Libyan Military court awards death sentenced to 22 opponents : Rights group

At least 22 people have been sentenced to death by military courts in eastern Libya since 2018, in what Amnesty International described as “shame, torture-tainted” trials aimed at stifling dissent in the war-torn country.

The international rights watchdog on Monday said military courts “convicted hundreds of civilians in eastern Libya in secret and grossly unfair military trials”.

The trials were “aimed at punishing real or perceived opponents and critics” of forces loyal to eastern-based renegade military commander Khalifa Haftar.

Those convicted include journalists, peaceful protesters and individuals who criticised Haftar’s forces on social media.

Oil-rich Libya has been torn by conflict since the toppling and killing of longtime ruler Muammar Gaddafi in a NATO-backed uprising a decade ago.

The country then split between two rival administrations: the UN-recognised government based in Tripoli, and its rival in the east, loyal to Haftar.Fighting came to a halt last summer, and a formal ceasefire in October was followed by the establishment of a new unity government ahead of elections planned for December.

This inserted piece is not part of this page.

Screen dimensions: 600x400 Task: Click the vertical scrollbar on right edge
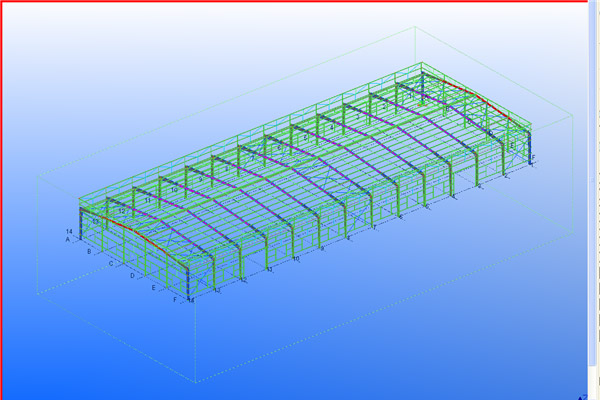tap(595, 200)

Amnesty said former detainees they interviewed “detailed a catalogue of abuses”, including being “abducted and detained for up to three years” before being taken to military trial.

Others said they had been “held incommunicado for up to 20 months” as well as reporting being “beaten, threatened and water-boarded”, and “forced to sign ‘confessions’ to crimes they did not commit”, according to the rights group.

Amnesty’s Diana Eltahawy said military trials were used by the eastern forces as a means of punishing opponents and creating a “climate of fear”.

Trials were sometimes held without lawyers or even the defendants present, “undermining any semblance of justice”, Eltahawy said.

“The use of military trials for civilians is a blatant smokescreen by which the LAAF [Libyan Arab Armed Forces] and affiliated armed groups are exerting their power to punish those who oppose them and instil a climate of fear,” Eltahawy said.

It was not clear if the 22 death sentences had been carried out, but Amnesty said Libyan rights groups had reported at least 31 executions between 2018 and 2020.

The new unity government “must immediately put an end to the military trial of civilians, and order investigations into torture and other crimes under international law committed by armed groups”, Amnesty said.